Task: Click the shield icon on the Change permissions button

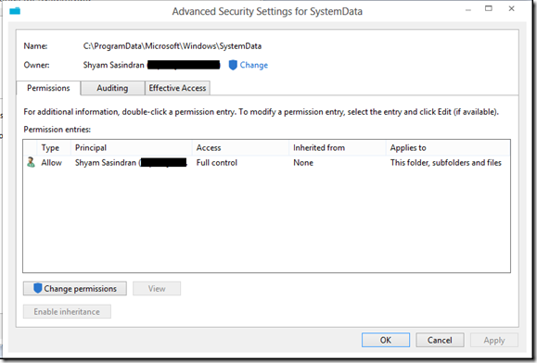Action: tap(38, 288)
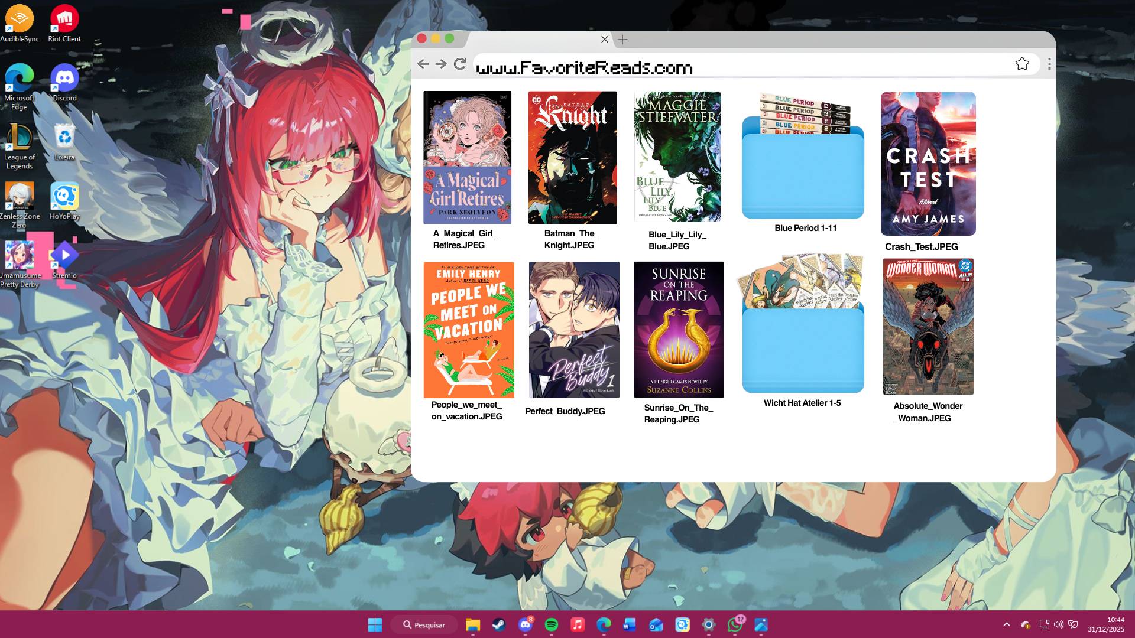Open the Windows Start menu

(x=375, y=624)
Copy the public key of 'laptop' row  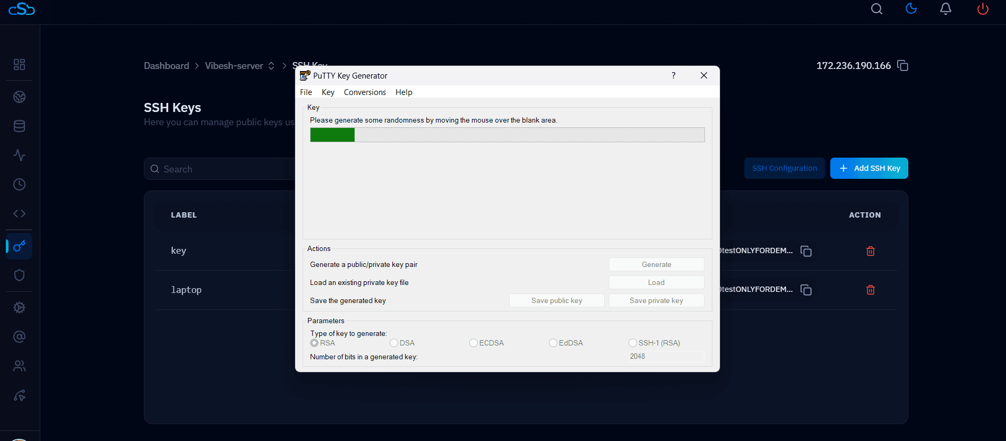tap(806, 290)
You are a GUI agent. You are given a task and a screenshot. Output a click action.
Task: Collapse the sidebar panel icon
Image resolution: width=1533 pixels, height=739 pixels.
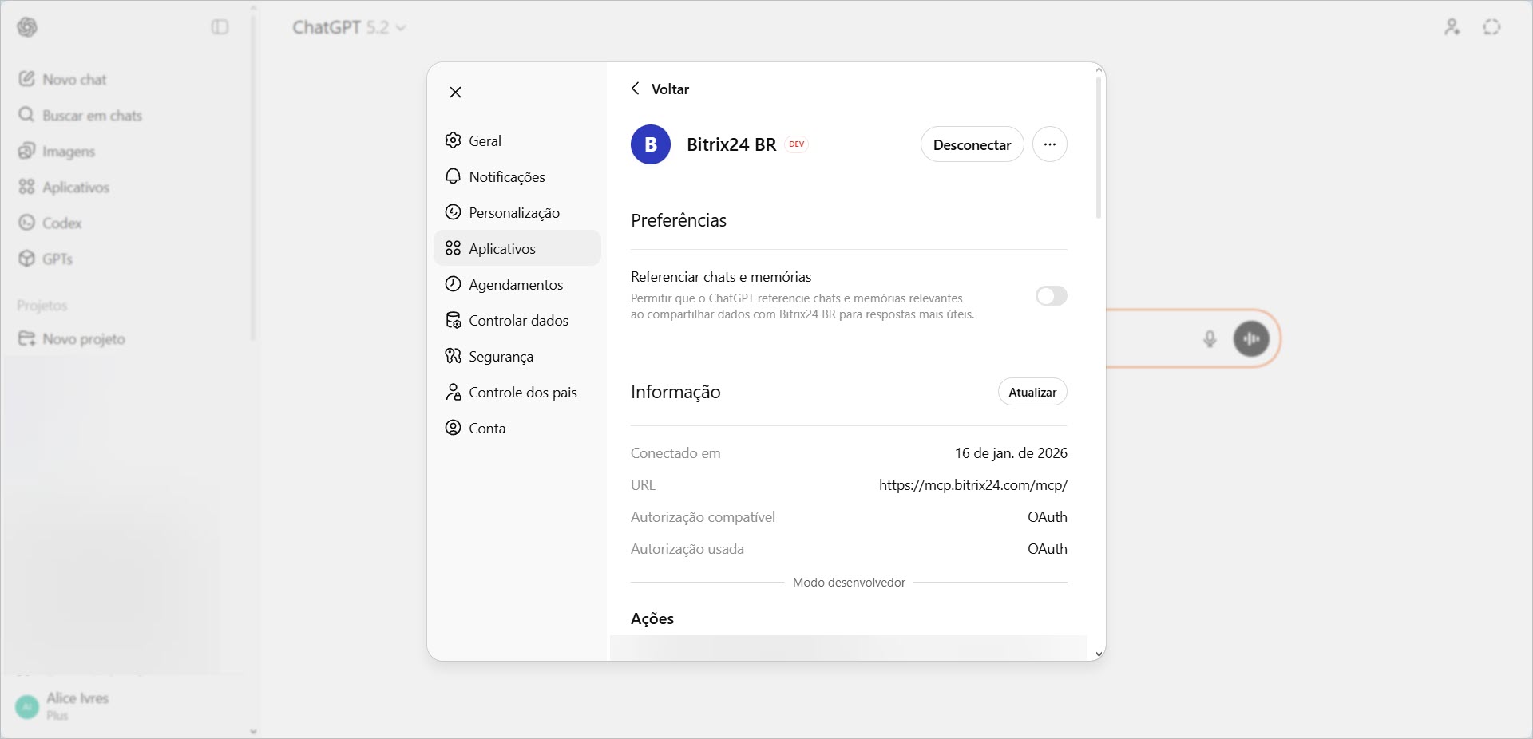pos(220,27)
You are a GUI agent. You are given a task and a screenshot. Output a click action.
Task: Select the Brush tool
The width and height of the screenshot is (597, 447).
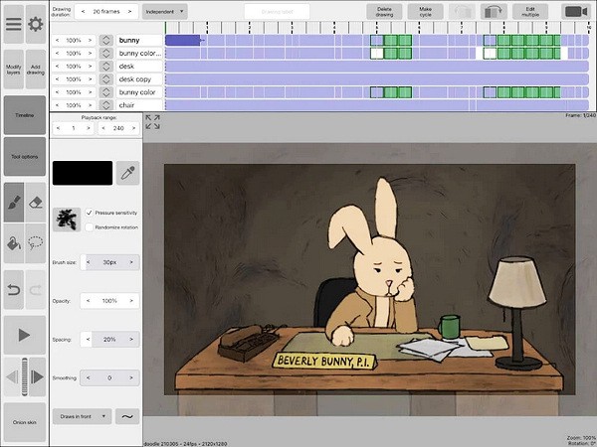tap(13, 202)
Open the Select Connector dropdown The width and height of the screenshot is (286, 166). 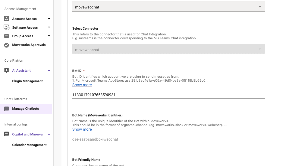point(168,49)
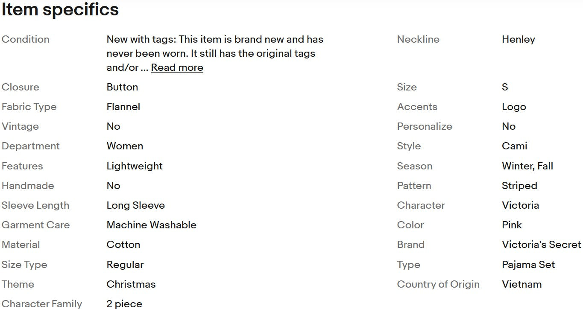Select the Lightweight features value

point(135,166)
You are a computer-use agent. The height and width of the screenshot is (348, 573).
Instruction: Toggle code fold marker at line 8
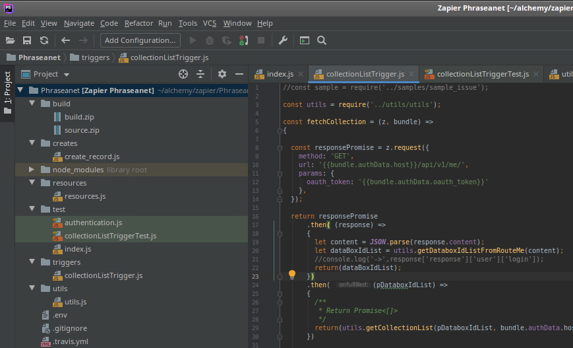(x=280, y=147)
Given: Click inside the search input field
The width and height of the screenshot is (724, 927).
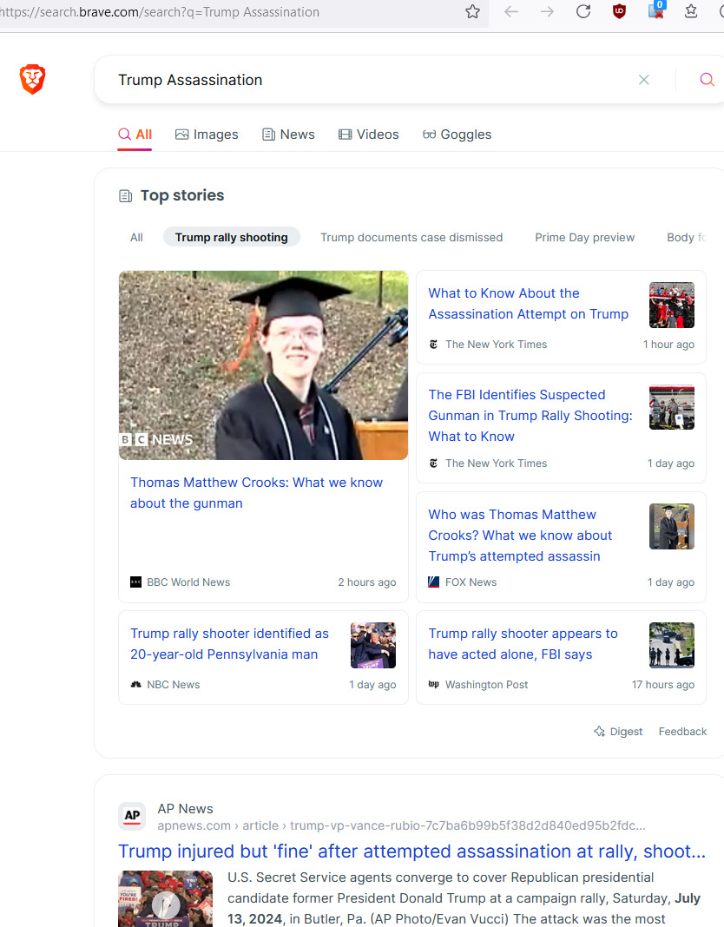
------------------------------------------------------------------------
- TASK REQUIREMENTS
Only the lines between the one containing "Instruction: Toggle code" and the last line of the listing above, both included, should be written out, exactly and without pictures.

- TASK RESULT
Instruction: Toggle code fold marker at line 8
(x=280, y=147)
Given: Click inside the search input field
The width and height of the screenshot is (724, 927).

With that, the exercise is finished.